### WHAT IS NEEDED
The answer must be the full data, restated word for word, with no pictures in it.

### SOURCE DATA
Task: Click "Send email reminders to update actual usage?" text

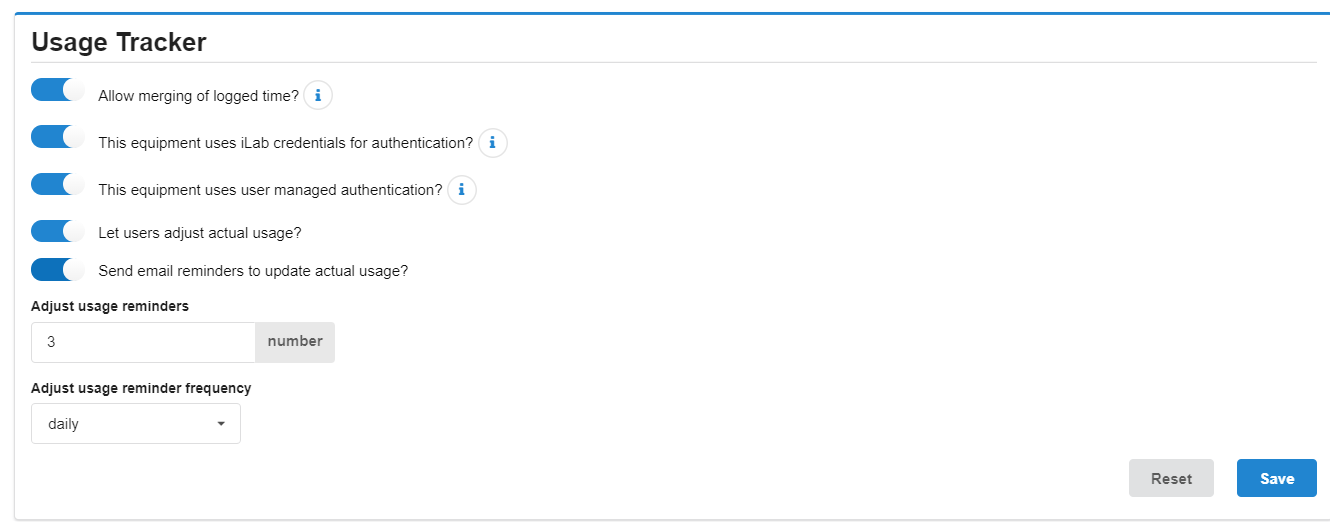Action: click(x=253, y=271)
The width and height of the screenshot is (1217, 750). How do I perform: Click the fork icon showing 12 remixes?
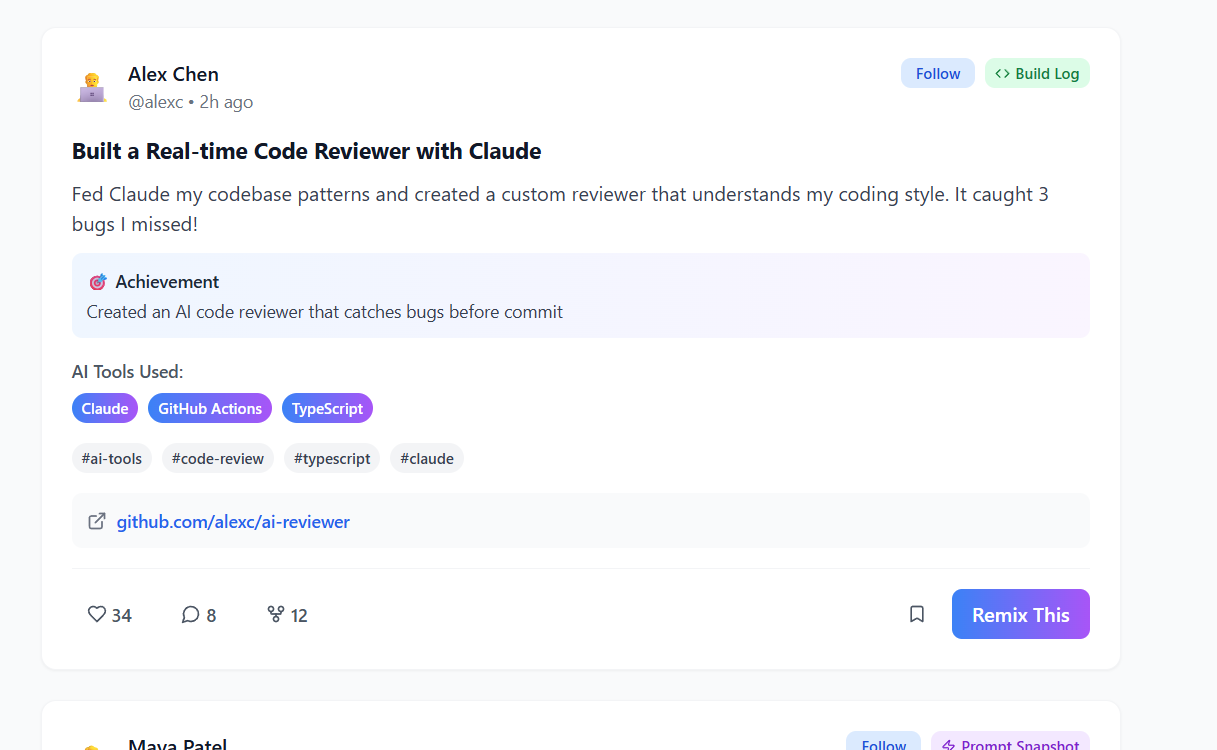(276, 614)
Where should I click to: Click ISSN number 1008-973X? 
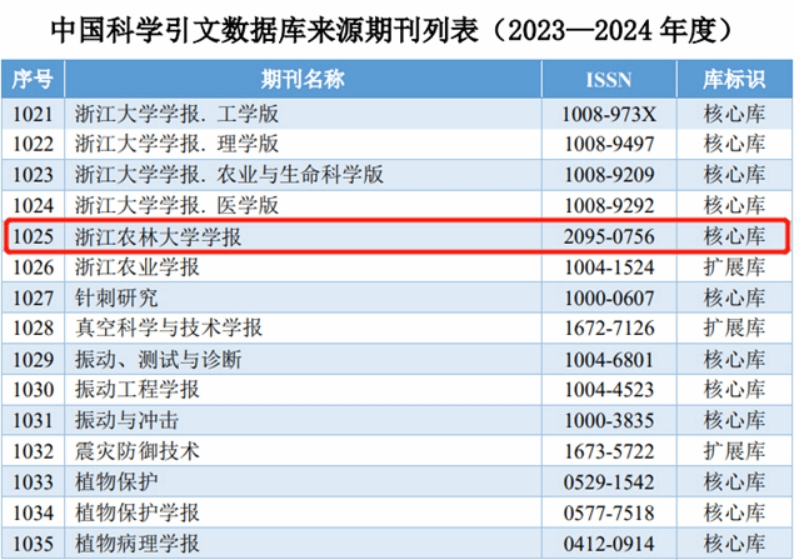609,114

### PROBLEM SOLUTION
Task: Click "Send email reminders to update actual usage?" text

Action: click(x=253, y=271)
The width and height of the screenshot is (1217, 750). How do I perform: Click the fork icon showing 12 remixes?
(276, 614)
Where should I click to: Click ISSN number 1008-973X? 
609,114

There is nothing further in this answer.